Lençol gigante (série Derivas do corpo-cor amorfo)
2021

Intervenção urbana performática, Caxias do Sul/RS

Dimensões variáveis

Fotografia e registros: Ingrid Bellenzier

Edição: Rodrigo Onzi

Fonte: Acervo pessoal da artista (2021)

Intervenção urbana performática,  Caxias do Sul/RS

Dimensões variáveis

Fotografia e registros: Nicole Martinato

Edição: Rodrigo Onzi

Fonte: Acervo pessoal da artista (2021)

Um lençol gigante ou um corpo vermelho abraçando a cidade?

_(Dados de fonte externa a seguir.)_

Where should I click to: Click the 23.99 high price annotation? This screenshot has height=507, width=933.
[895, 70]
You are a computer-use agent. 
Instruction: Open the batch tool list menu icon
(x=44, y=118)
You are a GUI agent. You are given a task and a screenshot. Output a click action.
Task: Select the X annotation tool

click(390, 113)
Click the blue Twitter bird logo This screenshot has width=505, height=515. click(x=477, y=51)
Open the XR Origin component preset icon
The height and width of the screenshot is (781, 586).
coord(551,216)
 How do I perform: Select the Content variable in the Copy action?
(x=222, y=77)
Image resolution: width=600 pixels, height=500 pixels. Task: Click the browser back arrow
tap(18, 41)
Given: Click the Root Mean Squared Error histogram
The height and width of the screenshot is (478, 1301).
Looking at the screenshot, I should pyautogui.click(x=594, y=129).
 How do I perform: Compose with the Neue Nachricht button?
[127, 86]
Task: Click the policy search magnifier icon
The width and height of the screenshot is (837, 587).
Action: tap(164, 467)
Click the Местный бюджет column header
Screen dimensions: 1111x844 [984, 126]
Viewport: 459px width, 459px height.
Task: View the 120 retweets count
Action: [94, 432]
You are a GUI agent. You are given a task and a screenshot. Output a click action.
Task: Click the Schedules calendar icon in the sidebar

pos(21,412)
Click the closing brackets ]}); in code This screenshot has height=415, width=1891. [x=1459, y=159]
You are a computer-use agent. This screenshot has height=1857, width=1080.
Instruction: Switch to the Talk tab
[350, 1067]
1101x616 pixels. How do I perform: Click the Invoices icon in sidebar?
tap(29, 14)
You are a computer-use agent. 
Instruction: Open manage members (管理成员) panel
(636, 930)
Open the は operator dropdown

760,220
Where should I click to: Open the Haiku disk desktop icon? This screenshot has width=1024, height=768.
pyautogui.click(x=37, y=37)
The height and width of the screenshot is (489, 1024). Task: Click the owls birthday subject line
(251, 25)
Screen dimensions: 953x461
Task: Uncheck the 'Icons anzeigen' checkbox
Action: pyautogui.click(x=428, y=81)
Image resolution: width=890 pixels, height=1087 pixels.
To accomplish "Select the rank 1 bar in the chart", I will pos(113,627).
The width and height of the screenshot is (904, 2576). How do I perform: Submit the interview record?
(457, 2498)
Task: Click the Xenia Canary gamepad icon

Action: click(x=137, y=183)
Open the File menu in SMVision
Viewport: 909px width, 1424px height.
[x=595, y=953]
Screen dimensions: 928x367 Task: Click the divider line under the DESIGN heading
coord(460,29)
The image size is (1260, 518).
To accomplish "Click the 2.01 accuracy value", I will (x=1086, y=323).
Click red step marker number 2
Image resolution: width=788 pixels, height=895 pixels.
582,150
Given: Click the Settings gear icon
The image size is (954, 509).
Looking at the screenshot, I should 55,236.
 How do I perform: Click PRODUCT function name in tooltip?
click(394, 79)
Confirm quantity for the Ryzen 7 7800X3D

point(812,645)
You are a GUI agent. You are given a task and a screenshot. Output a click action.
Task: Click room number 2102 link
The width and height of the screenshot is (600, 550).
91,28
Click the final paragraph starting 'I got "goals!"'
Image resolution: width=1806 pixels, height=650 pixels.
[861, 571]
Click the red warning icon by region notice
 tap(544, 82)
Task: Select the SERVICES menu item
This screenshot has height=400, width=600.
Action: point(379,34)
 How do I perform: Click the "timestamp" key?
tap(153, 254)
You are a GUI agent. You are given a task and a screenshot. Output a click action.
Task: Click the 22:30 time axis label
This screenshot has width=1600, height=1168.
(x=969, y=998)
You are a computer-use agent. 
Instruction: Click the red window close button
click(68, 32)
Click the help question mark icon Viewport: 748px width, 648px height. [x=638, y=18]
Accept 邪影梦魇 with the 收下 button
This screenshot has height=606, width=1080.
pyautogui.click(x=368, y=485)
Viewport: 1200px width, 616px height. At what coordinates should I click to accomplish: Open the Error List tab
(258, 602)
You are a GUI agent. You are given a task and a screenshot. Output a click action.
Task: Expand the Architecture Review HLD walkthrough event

Em Lençol gigante o plano da verticalidade da cidade faz com que fique em evidência tudo aquilo que se coloca no mesmo sentido. O próprio movimento da matéria-cor, escorrendo pela borda da passarela até tocar o chão verde vibrante, é a aparição de uma transversalidade no plano cartesiano, naquilo que é cartografado dentro de uma métrica limitante. A matéria vermelha coloca-se verticalmente em paralelo ao olhar e à postura do espectador, no entanto, forçando a assimilação de outra escala e dimensão. lnterferindo diretamente na percepção visual pela intensidade com a qual se presentifica enquanto vibração e cor naquele cenário, o corpo-cor amorfo – saindo de um amontoado e subindo do chão da passarela, deslizando por cima do corpo até se suspender – atua como uma espécie de extensão da própria postura corporal vertical que vai, aos poucos, lançando-se de forma ainda mais orgânica, como se se desconfigurasse em uma projeção um tanto quanto alargada do corpo. Escorrendo como uma cascata gigante até tocar o solo, cria uma brincadeira com os direcionamentos e posições vertical x horizontal. O vento também vai preenchendo esse corpo-cor amorfo que se contorce e distorce, criando espasmos de cheio e vazio – como se inflasse a matéria. Uma ideia de pulsação, de coisa que se preenche e esvazia a partir de um sopro; um corpo vivo. Ao desprender o lençol gigante, a gravidade atua sobre ele, criando dobraduras que se assemelham a ondas de vibração, de reverberação que se constroem e se repetem do início ao fim do tecido, até que ele se desmanche e caia em um desmaio teatral.